Graves' disease (GD) is a complex autoimmune thyroid disease with a strong genetic component. The cytotoxic T-lymphocyte-associated antigen-4 (CTLA-4) gene, which encodes a negative regulator of the T-lymphocyte immune response, has been reported to be associated and/or linked to GD. Therefore, in order to determine the contribution of CTLA-4 in GD in Koreans, we genotyped the five single nucleotide Polymorphisms (SNPs) of the CTLA-4 gene, including +49, CT60, JO31, JO30, and JO27-1 in Korean spatients with GD and healthy controls. Two hundred seventy-eight Korean patients with GD from the Thyroid Clinic and 472 healthy controls from the Health Screening Center of Samsung Medical Center were enrolled in this study. The +49A/G polymorphism of the CTLA-4 gene exon 1 was sequenced directly and the genotyping of the remaining 4 SNPs was accomplished using a Snapshot. In addition, the association of haplotypes with a combination of the above markers was also examined in 278 Korean patients with GD and 472 controls.
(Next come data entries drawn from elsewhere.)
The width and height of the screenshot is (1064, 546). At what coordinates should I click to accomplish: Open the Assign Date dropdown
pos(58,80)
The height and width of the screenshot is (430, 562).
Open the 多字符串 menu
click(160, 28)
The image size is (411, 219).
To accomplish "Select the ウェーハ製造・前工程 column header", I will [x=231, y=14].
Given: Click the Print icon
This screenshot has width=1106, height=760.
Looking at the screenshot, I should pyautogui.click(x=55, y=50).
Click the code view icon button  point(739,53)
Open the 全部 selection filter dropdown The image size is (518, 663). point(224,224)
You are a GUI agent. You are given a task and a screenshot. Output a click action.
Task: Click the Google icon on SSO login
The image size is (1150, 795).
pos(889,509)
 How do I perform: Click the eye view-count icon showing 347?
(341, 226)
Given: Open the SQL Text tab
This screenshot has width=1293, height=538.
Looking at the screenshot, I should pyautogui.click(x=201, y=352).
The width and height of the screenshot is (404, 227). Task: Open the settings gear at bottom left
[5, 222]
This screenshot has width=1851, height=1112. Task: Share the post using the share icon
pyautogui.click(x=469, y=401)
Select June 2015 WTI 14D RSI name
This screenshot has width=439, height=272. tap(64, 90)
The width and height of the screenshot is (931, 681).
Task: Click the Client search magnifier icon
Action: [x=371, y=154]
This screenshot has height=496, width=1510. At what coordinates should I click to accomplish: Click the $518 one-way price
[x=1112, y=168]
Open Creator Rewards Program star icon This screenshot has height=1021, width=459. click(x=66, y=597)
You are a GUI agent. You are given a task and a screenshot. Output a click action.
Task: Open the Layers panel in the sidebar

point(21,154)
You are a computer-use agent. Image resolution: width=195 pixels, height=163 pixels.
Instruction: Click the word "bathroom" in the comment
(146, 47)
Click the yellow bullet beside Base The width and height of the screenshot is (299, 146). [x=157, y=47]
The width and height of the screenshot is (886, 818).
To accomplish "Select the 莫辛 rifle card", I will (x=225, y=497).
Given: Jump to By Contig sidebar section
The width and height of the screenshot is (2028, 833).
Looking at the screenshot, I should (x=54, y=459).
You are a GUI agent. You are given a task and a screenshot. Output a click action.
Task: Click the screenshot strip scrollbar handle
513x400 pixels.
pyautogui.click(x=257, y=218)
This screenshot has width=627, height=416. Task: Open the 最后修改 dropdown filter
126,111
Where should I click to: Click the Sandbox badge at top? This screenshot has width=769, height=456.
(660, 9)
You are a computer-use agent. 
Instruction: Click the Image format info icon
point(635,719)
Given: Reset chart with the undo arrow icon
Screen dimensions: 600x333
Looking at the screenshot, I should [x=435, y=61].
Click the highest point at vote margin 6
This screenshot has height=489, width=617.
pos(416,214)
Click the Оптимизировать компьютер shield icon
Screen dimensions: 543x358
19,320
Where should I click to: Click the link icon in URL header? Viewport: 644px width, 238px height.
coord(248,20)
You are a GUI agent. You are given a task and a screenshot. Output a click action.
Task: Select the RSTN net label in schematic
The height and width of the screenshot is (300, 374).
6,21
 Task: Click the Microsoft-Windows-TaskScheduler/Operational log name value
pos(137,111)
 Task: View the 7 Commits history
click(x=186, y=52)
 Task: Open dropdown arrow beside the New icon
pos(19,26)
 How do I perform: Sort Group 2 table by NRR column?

The results showed that there was no significant positive association between any individual SNP or haplotype comprising of the four 3 untranslated region (UTR) SNPs (CT60, JO31, JO30, and JO27-1) and GD. These data provide little support for CTLA-4 to play a role in the genetic predisposition to GD in Koreans. However, it will be necessary to validate or replicate this association in other independent large-size ethnic groups.